START The data

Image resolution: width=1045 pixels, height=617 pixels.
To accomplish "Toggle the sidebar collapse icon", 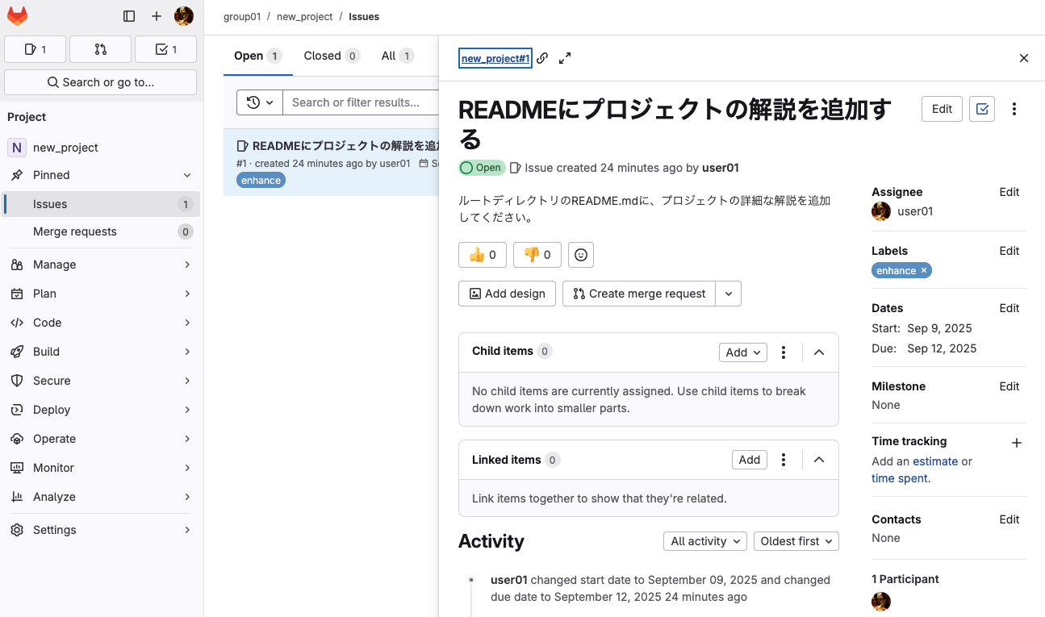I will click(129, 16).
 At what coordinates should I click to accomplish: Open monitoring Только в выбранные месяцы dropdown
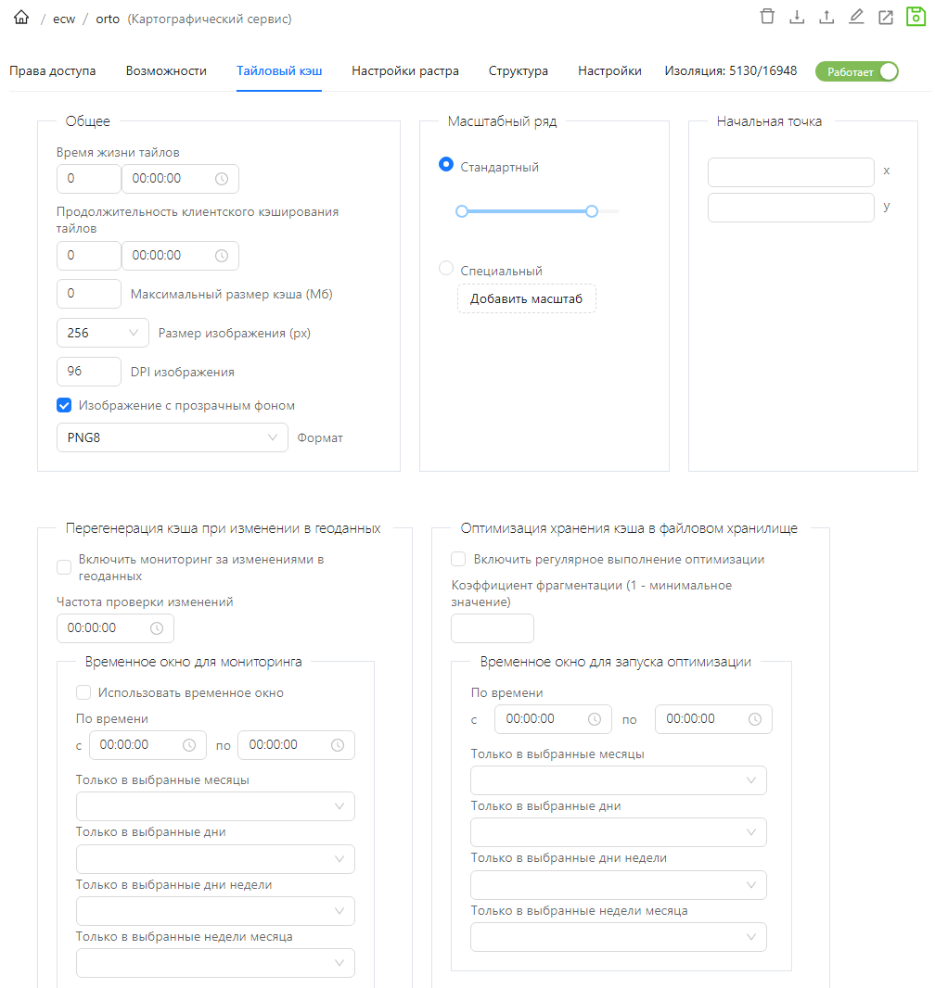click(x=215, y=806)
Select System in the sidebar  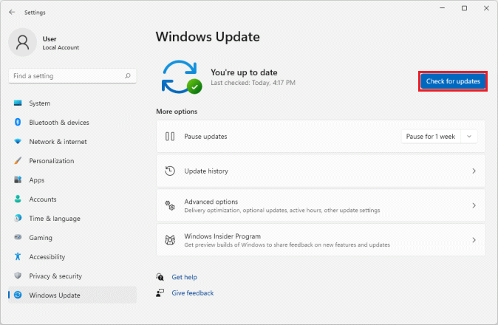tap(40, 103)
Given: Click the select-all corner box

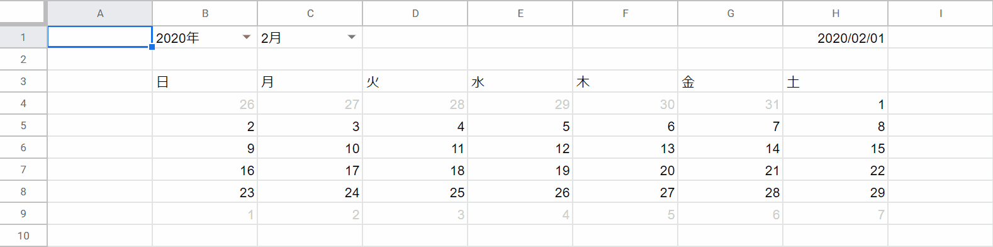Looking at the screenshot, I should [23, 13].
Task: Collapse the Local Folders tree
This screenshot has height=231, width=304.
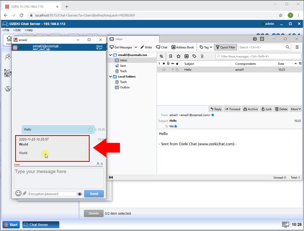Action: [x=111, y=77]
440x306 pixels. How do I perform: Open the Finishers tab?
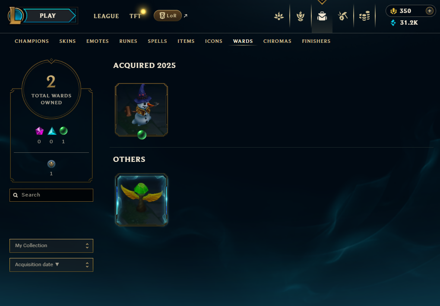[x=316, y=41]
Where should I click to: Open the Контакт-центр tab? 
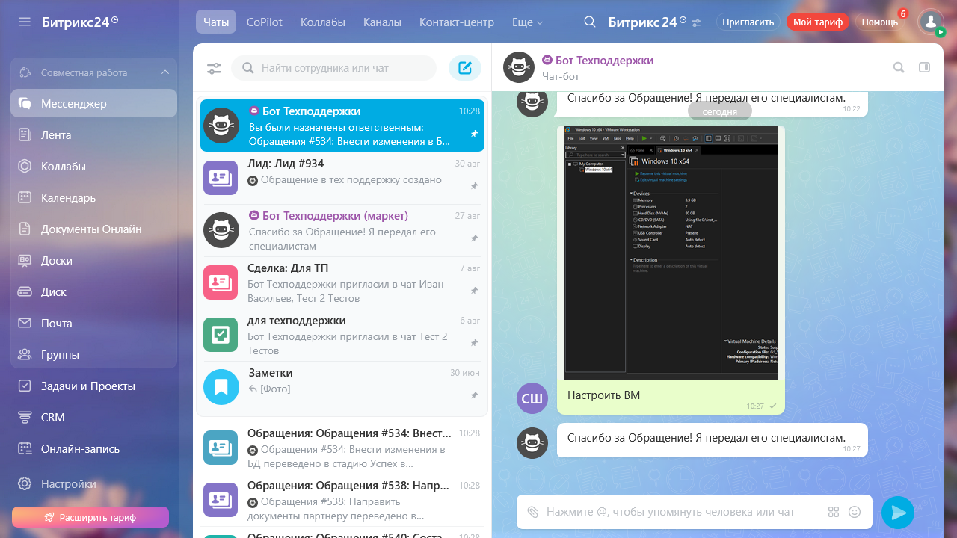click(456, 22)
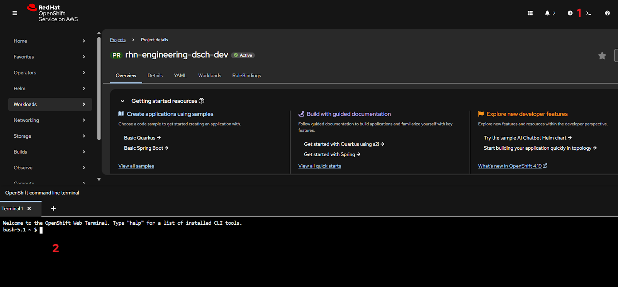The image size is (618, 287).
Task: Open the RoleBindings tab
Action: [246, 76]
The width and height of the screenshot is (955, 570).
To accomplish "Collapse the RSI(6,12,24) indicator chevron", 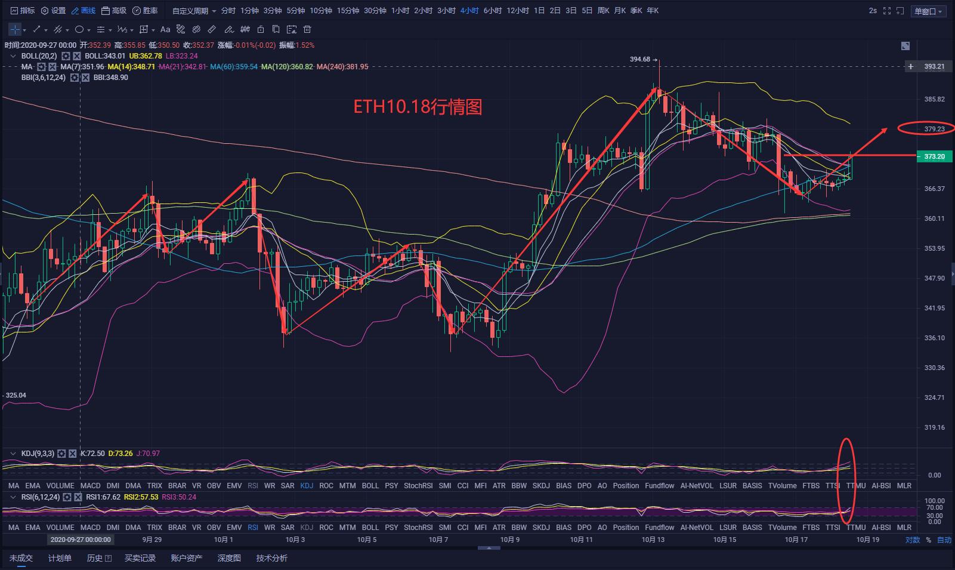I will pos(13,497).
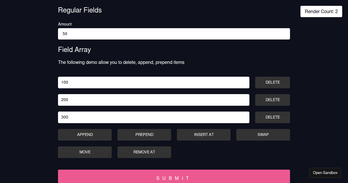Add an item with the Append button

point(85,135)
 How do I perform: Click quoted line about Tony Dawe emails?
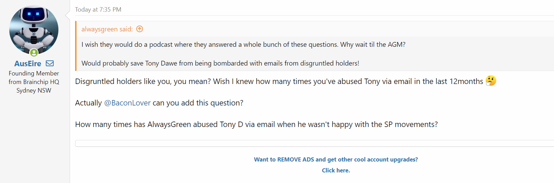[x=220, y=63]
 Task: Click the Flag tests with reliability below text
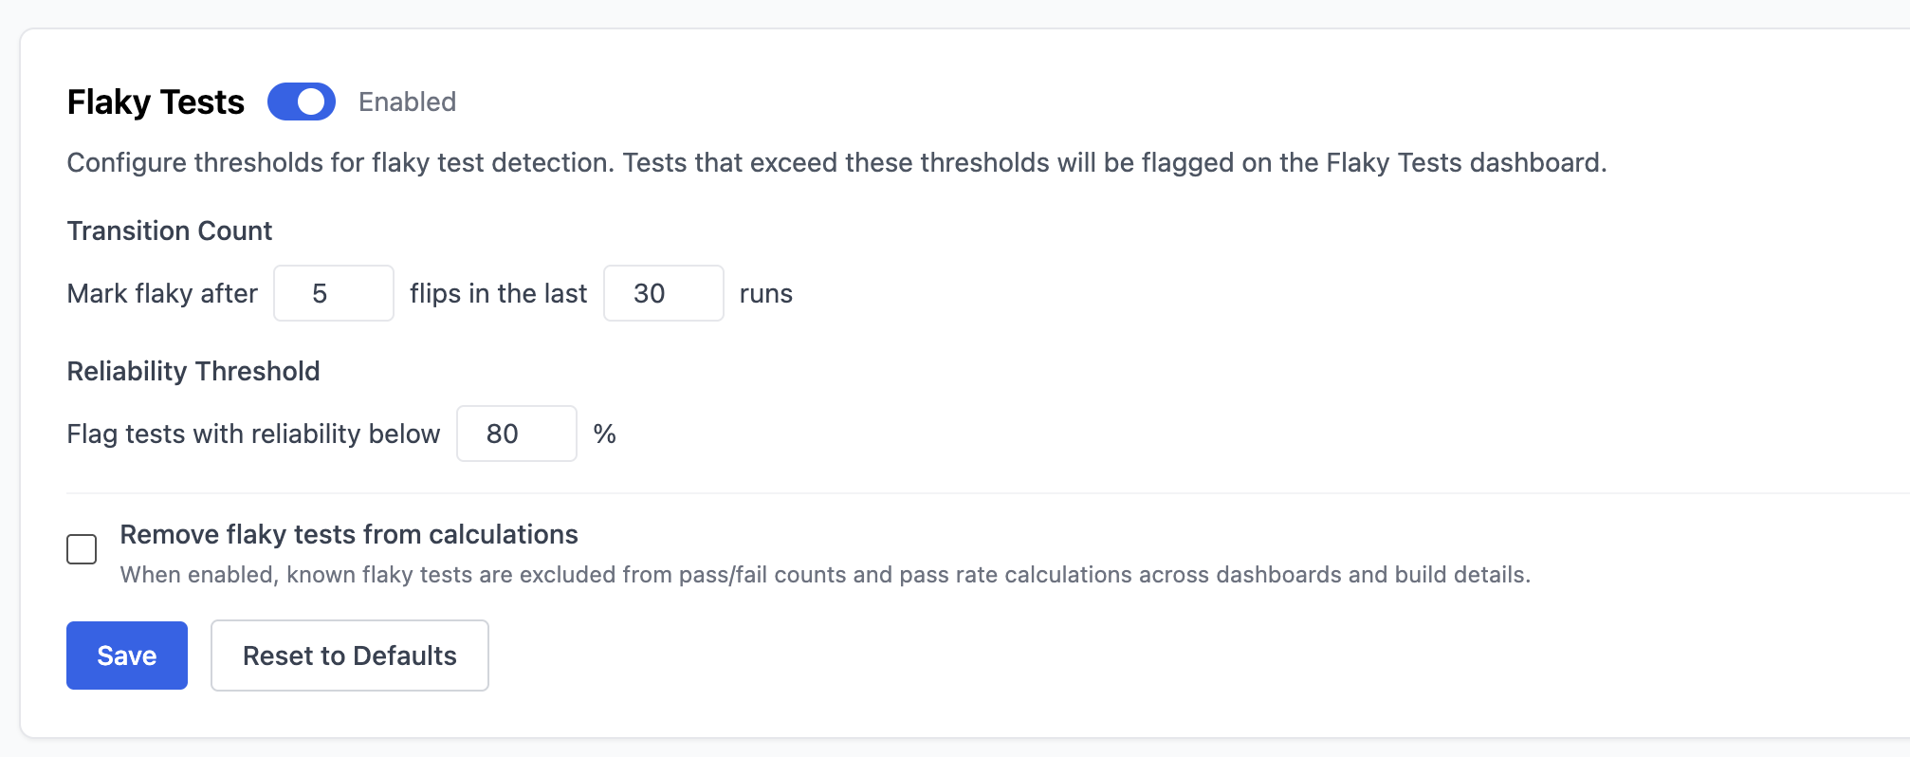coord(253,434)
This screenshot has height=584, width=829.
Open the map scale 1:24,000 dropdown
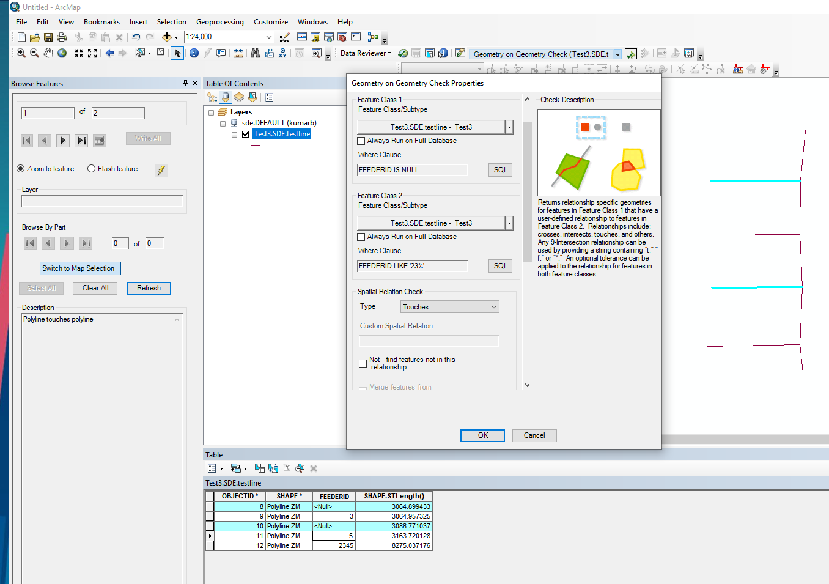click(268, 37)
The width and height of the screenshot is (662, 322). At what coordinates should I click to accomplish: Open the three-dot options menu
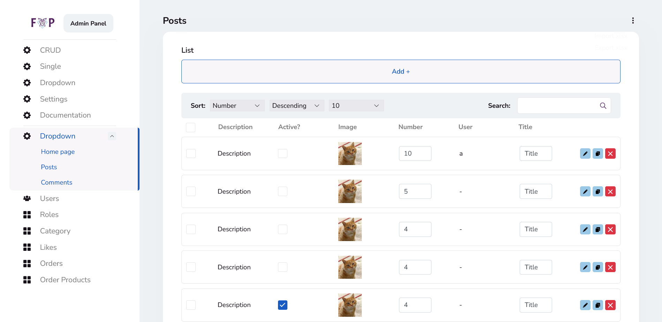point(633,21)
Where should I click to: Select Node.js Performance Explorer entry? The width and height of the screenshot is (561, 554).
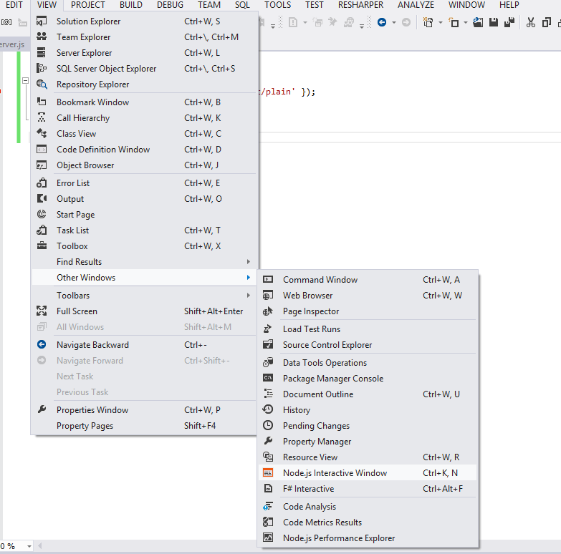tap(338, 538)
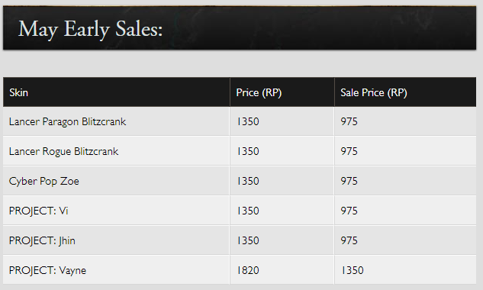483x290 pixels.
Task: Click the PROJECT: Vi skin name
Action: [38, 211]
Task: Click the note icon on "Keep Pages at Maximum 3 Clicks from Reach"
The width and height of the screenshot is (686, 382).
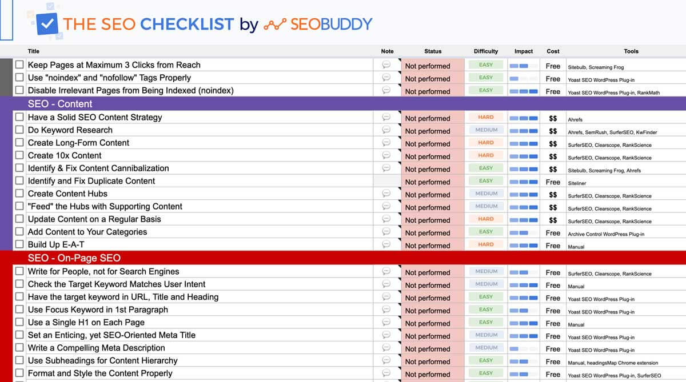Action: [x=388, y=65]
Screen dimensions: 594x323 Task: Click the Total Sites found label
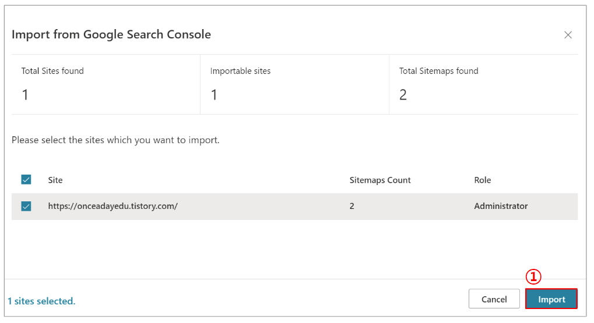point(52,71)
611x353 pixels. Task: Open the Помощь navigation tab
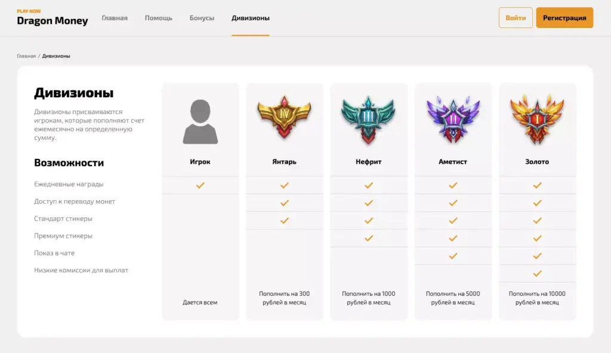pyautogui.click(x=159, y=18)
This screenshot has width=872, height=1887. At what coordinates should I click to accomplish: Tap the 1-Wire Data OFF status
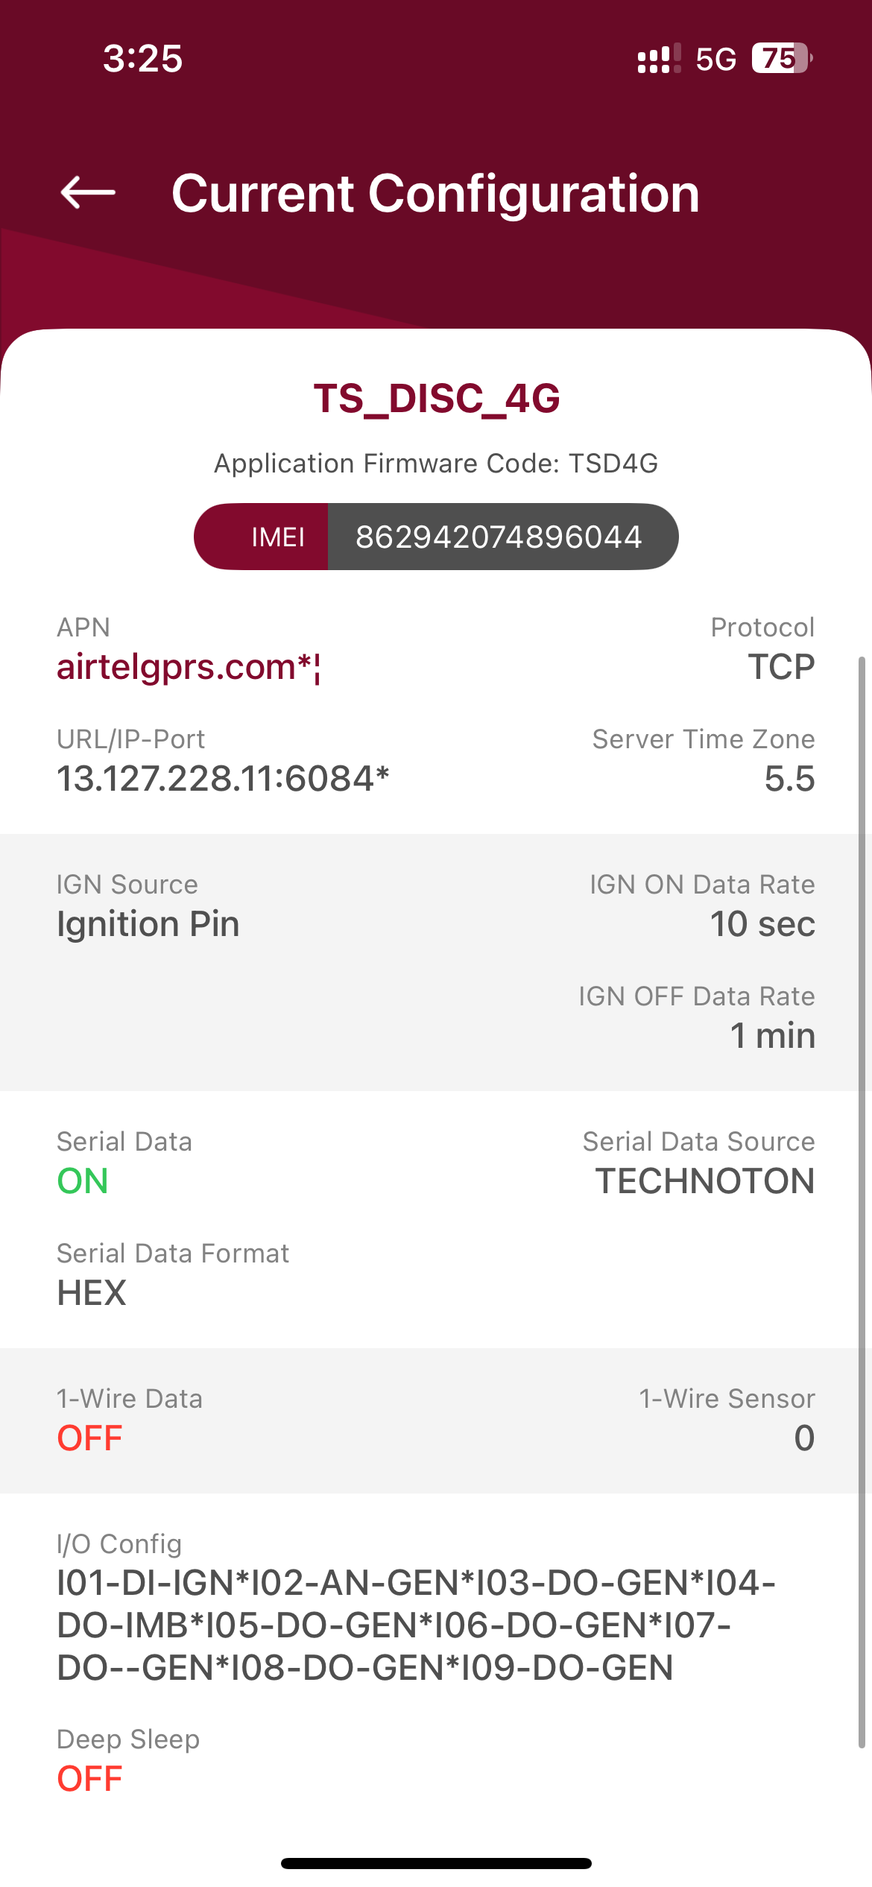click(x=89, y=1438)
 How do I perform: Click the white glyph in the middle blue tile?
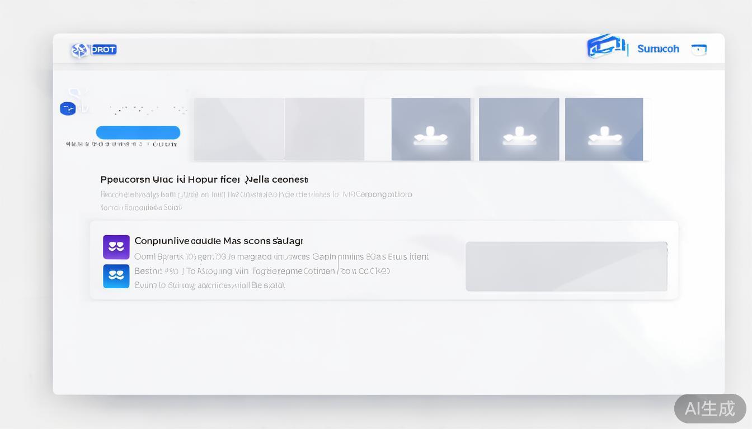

END The data

▶ _What is expected_
The lines from the one with "This screenshot has width=872, height=1887." to the end of the data above should be retyped exactly, both ends included, and pictures are to be left out.

▶ _Written response_
This screenshot has width=872, height=1887. At what coordinates should I click to accomplish: Tap the 1-Wire Data OFF status
click(x=89, y=1438)
 How do I perform: Click the white glyph in the middle blue tile?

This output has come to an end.